--- INFORMATION SUPPLIED ---

++++++++++

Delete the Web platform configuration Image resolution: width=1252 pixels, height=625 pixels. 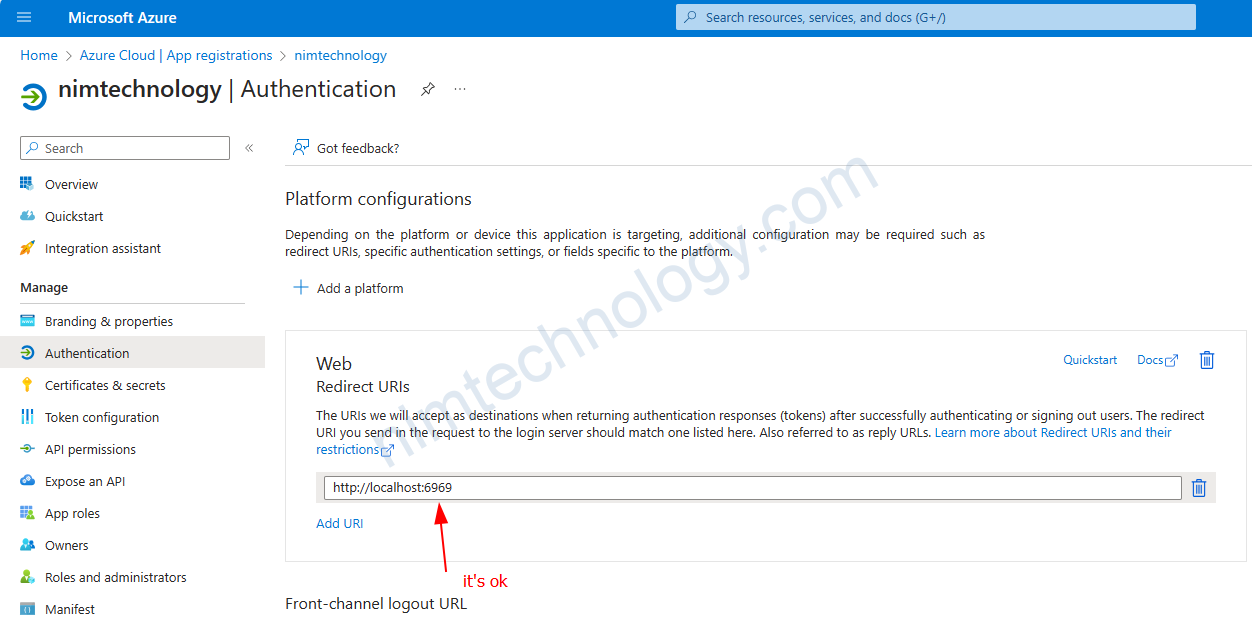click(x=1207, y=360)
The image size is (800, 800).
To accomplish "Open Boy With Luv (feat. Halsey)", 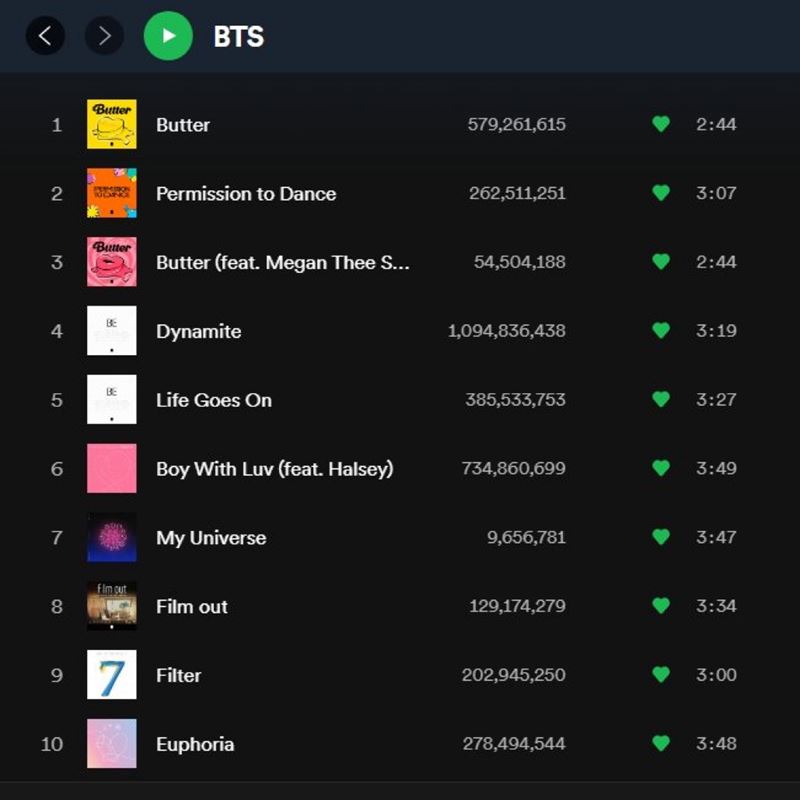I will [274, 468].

++++++++++

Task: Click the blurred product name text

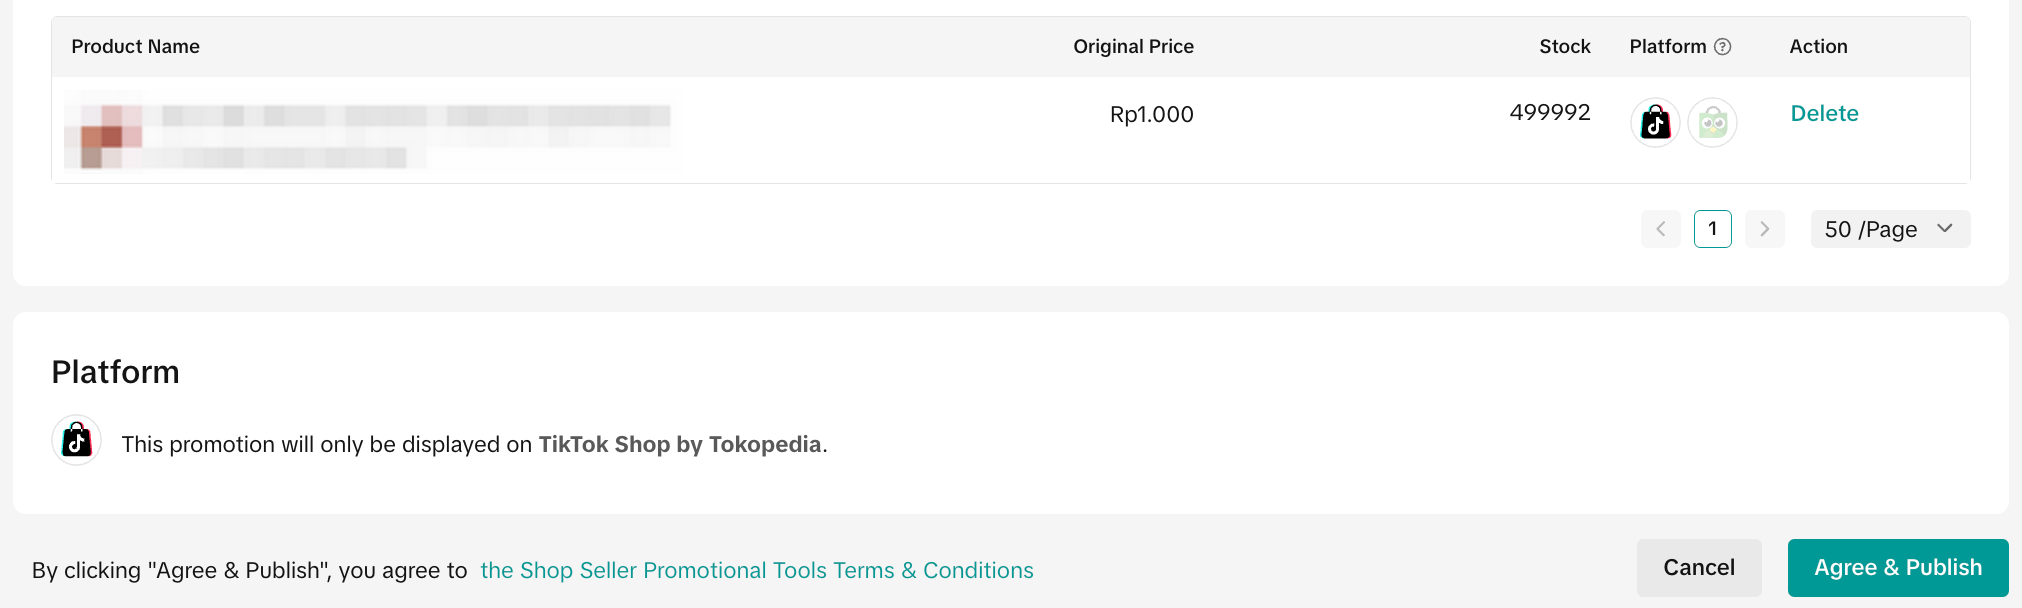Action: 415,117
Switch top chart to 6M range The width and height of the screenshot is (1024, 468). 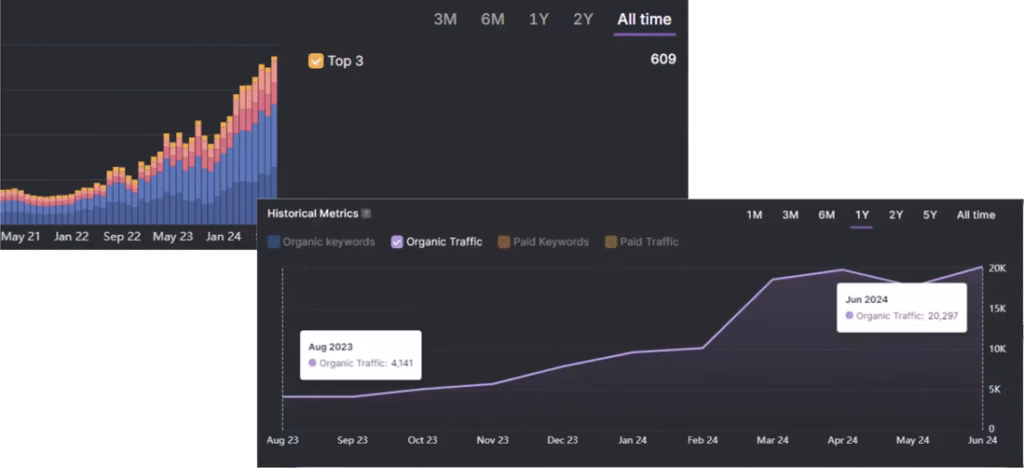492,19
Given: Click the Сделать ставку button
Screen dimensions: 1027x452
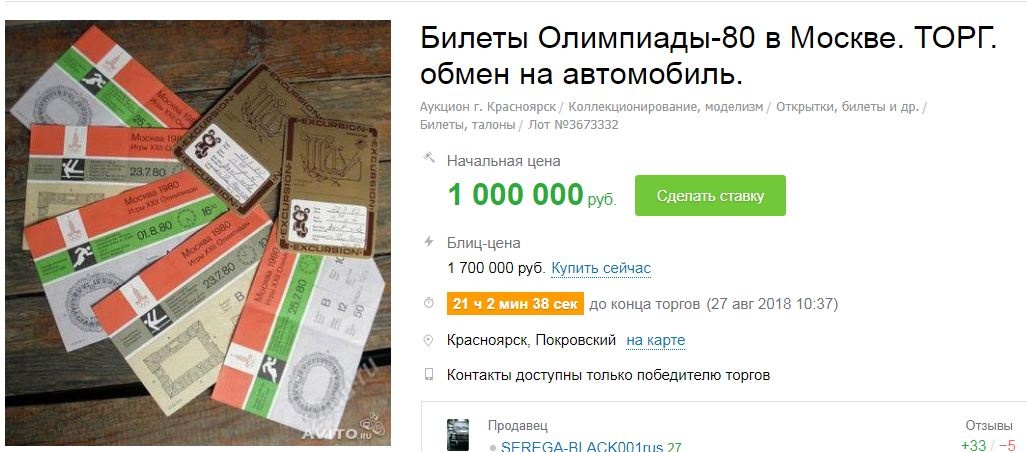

++++++++++

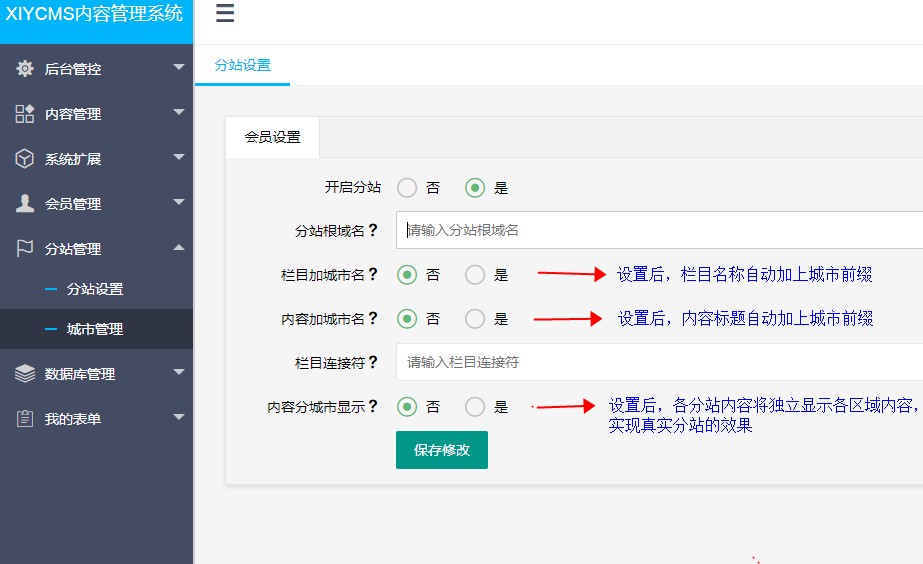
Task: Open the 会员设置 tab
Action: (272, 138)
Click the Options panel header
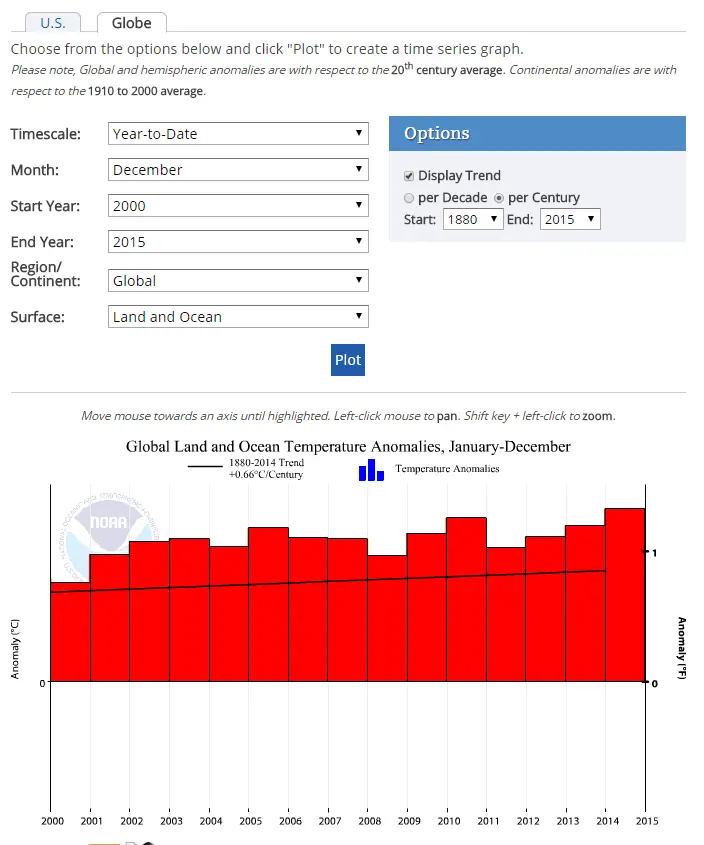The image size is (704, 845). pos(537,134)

++++++++++

Look through the material above and print exactly the lines from the one containing "Given: Click the Сделать ставку button" to the one containing "Screen dimensions: 1027x452", both included, and nothing more.

--- RESPONSE BELOW ---
Given: Click the Сделать ставку button
Screen dimensions: 1027x452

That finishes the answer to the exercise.